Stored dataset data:
···
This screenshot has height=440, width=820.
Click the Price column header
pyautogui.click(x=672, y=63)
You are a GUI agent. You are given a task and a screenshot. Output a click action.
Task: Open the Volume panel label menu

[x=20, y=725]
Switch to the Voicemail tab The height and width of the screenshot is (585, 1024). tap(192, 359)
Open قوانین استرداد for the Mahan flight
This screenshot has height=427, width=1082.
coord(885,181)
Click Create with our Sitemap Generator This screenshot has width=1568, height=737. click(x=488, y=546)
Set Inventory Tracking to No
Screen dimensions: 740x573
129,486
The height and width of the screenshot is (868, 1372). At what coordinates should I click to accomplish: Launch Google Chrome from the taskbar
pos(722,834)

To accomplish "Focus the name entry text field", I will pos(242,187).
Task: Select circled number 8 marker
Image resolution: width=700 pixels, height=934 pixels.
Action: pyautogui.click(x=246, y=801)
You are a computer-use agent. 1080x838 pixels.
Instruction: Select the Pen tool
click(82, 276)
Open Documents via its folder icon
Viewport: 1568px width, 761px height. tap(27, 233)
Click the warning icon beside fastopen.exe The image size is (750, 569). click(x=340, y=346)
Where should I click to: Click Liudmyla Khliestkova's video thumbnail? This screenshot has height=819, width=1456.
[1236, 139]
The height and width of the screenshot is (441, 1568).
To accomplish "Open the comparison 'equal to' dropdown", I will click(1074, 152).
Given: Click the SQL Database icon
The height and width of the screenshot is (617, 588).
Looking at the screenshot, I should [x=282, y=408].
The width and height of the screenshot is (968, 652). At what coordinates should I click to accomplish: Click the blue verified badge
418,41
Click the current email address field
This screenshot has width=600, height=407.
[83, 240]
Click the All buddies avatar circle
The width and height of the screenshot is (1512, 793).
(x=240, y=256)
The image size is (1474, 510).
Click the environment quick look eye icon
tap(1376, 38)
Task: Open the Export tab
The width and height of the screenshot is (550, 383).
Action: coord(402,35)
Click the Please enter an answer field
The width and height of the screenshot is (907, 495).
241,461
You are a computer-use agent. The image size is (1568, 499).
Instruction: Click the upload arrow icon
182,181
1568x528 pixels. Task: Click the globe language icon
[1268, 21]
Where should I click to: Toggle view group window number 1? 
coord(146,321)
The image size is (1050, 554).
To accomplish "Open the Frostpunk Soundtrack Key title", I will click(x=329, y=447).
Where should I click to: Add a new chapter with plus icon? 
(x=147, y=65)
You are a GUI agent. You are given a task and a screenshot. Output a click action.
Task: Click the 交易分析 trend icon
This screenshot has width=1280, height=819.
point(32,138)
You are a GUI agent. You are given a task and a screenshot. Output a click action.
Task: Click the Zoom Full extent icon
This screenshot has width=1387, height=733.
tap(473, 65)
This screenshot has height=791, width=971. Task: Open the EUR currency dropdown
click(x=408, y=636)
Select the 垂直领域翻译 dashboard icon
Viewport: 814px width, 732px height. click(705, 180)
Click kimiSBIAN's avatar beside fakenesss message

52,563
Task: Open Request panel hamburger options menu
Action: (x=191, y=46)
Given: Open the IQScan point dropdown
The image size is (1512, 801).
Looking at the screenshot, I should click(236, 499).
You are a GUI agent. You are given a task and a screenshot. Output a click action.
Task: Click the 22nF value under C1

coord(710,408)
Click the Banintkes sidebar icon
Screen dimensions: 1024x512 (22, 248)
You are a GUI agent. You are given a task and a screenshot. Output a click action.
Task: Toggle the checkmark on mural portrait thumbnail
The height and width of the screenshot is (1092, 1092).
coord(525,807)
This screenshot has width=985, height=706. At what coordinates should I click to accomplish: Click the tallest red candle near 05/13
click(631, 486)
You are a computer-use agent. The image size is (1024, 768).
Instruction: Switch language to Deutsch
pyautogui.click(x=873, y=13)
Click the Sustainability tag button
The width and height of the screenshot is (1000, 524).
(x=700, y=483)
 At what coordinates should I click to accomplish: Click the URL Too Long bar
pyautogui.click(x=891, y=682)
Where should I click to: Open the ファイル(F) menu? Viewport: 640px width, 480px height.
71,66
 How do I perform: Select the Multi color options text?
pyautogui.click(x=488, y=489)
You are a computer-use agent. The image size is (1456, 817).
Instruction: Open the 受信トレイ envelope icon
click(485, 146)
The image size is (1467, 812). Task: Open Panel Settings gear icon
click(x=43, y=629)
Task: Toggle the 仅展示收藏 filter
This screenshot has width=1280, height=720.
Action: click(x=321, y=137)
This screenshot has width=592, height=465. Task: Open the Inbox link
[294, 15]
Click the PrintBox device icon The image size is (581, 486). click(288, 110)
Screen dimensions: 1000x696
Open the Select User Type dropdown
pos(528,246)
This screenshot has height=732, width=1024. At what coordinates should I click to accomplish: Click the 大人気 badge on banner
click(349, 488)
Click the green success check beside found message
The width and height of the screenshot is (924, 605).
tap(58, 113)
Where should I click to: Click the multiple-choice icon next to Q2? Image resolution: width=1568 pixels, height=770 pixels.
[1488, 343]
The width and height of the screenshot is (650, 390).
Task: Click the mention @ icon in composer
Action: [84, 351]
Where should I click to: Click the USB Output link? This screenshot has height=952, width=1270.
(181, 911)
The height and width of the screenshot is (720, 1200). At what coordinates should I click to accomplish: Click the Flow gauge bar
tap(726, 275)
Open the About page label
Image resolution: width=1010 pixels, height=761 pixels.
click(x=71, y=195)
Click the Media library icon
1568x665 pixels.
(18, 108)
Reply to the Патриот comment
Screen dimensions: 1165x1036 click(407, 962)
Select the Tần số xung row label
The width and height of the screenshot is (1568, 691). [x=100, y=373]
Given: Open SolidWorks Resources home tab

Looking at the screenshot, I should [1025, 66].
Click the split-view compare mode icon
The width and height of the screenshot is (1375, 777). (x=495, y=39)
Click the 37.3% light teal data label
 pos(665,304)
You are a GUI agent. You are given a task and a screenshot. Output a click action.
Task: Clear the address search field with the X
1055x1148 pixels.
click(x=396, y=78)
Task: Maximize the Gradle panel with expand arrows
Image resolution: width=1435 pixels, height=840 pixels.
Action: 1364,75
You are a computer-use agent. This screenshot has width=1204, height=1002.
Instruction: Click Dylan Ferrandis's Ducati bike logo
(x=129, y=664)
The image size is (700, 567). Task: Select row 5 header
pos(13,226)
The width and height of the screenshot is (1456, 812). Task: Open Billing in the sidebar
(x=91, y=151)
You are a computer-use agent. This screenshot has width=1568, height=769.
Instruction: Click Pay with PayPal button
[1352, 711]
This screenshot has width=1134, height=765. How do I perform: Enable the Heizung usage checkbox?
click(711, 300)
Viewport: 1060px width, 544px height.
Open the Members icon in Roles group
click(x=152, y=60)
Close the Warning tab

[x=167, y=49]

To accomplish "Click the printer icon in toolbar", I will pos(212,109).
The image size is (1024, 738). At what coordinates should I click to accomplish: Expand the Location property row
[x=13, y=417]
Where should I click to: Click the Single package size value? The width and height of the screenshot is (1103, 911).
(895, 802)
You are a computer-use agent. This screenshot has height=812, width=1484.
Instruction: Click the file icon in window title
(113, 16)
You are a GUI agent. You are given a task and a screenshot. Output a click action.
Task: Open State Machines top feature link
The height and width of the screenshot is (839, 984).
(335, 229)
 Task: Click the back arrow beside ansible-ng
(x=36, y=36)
···
INSTRUCTIONS FOR THE TASK:
Reproduce all of the data above line for line, without any changes.

TASK OUTPUT:
This screenshot has height=440, width=820.
Click the Price column header
pyautogui.click(x=672, y=63)
You are a GUI agent. You are given a task and a screenshot. Output a click action.
Task: Open the Volume panel label menu

[x=20, y=725]
Switch to the Voicemail tab The height and width of the screenshot is (585, 1024). tap(192, 359)
Open قوانین استرداد for the Mahan flight
This screenshot has height=427, width=1082.
coord(885,181)
Click Create with our Sitemap Generator This screenshot has width=1568, height=737. click(x=488, y=546)
Set Inventory Tracking to No
Screen dimensions: 740x573
129,486
The height and width of the screenshot is (868, 1372). At what coordinates should I click to accomplish: Launch Google Chrome from the taskbar
pos(722,834)

To accomplish "Focus the name entry text field", I will pos(242,187).
Task: Select circled number 8 marker
Image resolution: width=700 pixels, height=934 pixels.
Action: pyautogui.click(x=246, y=801)
You are a computer-use agent. 1080x838 pixels.
Instruction: Select the Pen tool
click(82, 276)
Open Documents via its folder icon
Viewport: 1568px width, 761px height. tap(27, 233)
Click the warning icon beside fastopen.exe The image size is (750, 569). click(x=340, y=346)
Where should I click to: Click Liudmyla Khliestkova's video thumbnail? This screenshot has height=819, width=1456.
[1236, 139]
The height and width of the screenshot is (441, 1568).
To accomplish "Open the comparison 'equal to' dropdown", I will click(1074, 152).
Given: Click the SQL Database icon
The height and width of the screenshot is (617, 588).
Looking at the screenshot, I should [x=282, y=408].
The width and height of the screenshot is (968, 652). At what coordinates should I click to accomplish: Click the blue verified badge
418,41
Click the current email address field
This screenshot has width=600, height=407.
[83, 240]
Click the All buddies avatar circle
The width and height of the screenshot is (1512, 793).
(x=240, y=256)
The image size is (1474, 510).
Click the environment quick look eye icon
tap(1376, 38)
Task: Open the Export tab
The width and height of the screenshot is (550, 383).
Action: coord(402,35)
Click the Please enter an answer field
The width and height of the screenshot is (907, 495).
241,461
You are a computer-use agent. The image size is (1568, 499).
Instruction: Click the upload arrow icon
182,181
1568x528 pixels. Task: Click the globe language icon
[1268, 21]
Where should I click to: Toggle view group window number 1? 
coord(146,321)
The image size is (1050, 554).
To accomplish "Open the Frostpunk Soundtrack Key title", I will click(x=329, y=447).
Where should I click to: Add a new chapter with plus icon? 
(x=147, y=65)
You are a GUI agent. You are given a task and a screenshot. Output a click action.
Task: Click the 交易分析 trend icon
This screenshot has width=1280, height=819.
point(32,138)
You are a GUI agent. You are given a task and a screenshot. Output a click action.
Task: Click the Zoom Full extent icon
This screenshot has width=1387, height=733.
tap(473, 65)
This screenshot has height=791, width=971. Task: Open the EUR currency dropdown
click(x=408, y=636)
Select the 垂直领域翻译 dashboard icon
Viewport: 814px width, 732px height. click(705, 180)
Click kimiSBIAN's avatar beside fakenesss message

52,563
Task: Open Request panel hamburger options menu
Action: (x=191, y=46)
Given: Open the IQScan point dropdown
The image size is (1512, 801).
Looking at the screenshot, I should click(236, 499).
You are a GUI agent. You are given a task and a screenshot. Output a click action.
Task: Click the 22nF value under C1

coord(710,408)
Click the Banintkes sidebar icon
Screen dimensions: 1024x512 (22, 248)
You are a GUI agent. You are given a task and a screenshot. Output a click action.
Task: Toggle the checkmark on mural portrait thumbnail
The height and width of the screenshot is (1092, 1092).
coord(525,807)
This screenshot has width=985, height=706. At what coordinates should I click to accomplish: Click the tallest red candle near 05/13
click(631, 486)
You are a computer-use agent. The image size is (1024, 768).
Instruction: Switch language to Deutsch
pyautogui.click(x=873, y=13)
Click the Sustainability tag button
The width and height of the screenshot is (1000, 524).
(x=700, y=483)
 At what coordinates should I click to accomplish: Click the URL Too Long bar
pyautogui.click(x=891, y=682)
Where should I click to: Open the ファイル(F) menu? Viewport: 640px width, 480px height.
71,66
 How do I perform: Select the Multi color options text?
pyautogui.click(x=488, y=489)
You are a computer-use agent. The image size is (1456, 817).
Instruction: Open the 受信トレイ envelope icon
click(485, 146)
The image size is (1467, 812). Task: Open Panel Settings gear icon
click(x=43, y=629)
Task: Toggle the 仅展示收藏 filter
This screenshot has width=1280, height=720.
Action: click(x=321, y=137)
This screenshot has width=592, height=465. Task: Open the Inbox link
[294, 15]
Click the PrintBox device icon The image size is (581, 486). click(288, 110)
Screen dimensions: 1000x696
Open the Select User Type dropdown
pos(528,246)
This screenshot has height=732, width=1024. At what coordinates should I click to accomplish: Click the 大人気 badge on banner
click(349, 488)
Click the green success check beside found message
The width and height of the screenshot is (924, 605).
tap(58, 113)
Where should I click to: Click the multiple-choice icon next to Q2? Image resolution: width=1568 pixels, height=770 pixels.
[1488, 343]
The width and height of the screenshot is (650, 390).
Task: Click the mention @ icon in composer
Action: [84, 351]
Where should I click to: Click the USB Output link? This screenshot has height=952, width=1270.
(181, 911)
The height and width of the screenshot is (720, 1200). At what coordinates should I click to accomplish: Click the Flow gauge bar
tap(726, 275)
Open the About page label
Image resolution: width=1010 pixels, height=761 pixels.
click(x=71, y=195)
Click the Media library icon
1568x665 pixels.
(18, 108)
Reply to the Патриот comment
Screen dimensions: 1165x1036 click(407, 962)
Select the Tần số xung row label
The width and height of the screenshot is (1568, 691). [x=100, y=373]
Given: Open SolidWorks Resources home tab

Looking at the screenshot, I should [1025, 66].
Click the split-view compare mode icon
The width and height of the screenshot is (1375, 777). (x=495, y=39)
Click the 37.3% light teal data label
 pos(665,304)
You are a GUI agent. You are given a task and a screenshot. Output a click action.
Task: Clear the address search field with the X
1055x1148 pixels.
click(x=396, y=78)
Task: Maximize the Gradle panel with expand arrows
Image resolution: width=1435 pixels, height=840 pixels.
Action: 1364,75
You are a computer-use agent. This screenshot has width=1204, height=1002.
Instruction: Click Dylan Ferrandis's Ducati bike logo
(x=129, y=664)
The image size is (700, 567). Task: Select row 5 header
pos(13,226)
The width and height of the screenshot is (1456, 812). Task: Open Billing in the sidebar
(x=91, y=151)
You are a computer-use agent. This screenshot has width=1568, height=769.
Instruction: Click Pay with PayPal button
[1352, 711]
This screenshot has width=1134, height=765. How do I perform: Enable the Heizung usage checkbox?
click(711, 300)
Viewport: 1060px width, 544px height.
Open the Members icon in Roles group
click(x=152, y=60)
Close the Warning tab

[x=167, y=49]

To accomplish "Click the printer icon in toolbar", I will pos(212,109).
The image size is (1024, 738). At what coordinates should I click to accomplish: Expand the Location property row
[x=13, y=417]
Where should I click to: Click the Single package size value? The width and height of the screenshot is (1103, 911).
(895, 802)
You are a computer-use agent. This screenshot has height=812, width=1484.
Instruction: Click the file icon in window title
(113, 16)
You are a GUI agent. You are given a task and a screenshot. Output a click action.
Task: Open State Machines top feature link
The height and width of the screenshot is (839, 984).
(335, 229)
 Task: Click the back arrow beside ansible-ng
(x=36, y=36)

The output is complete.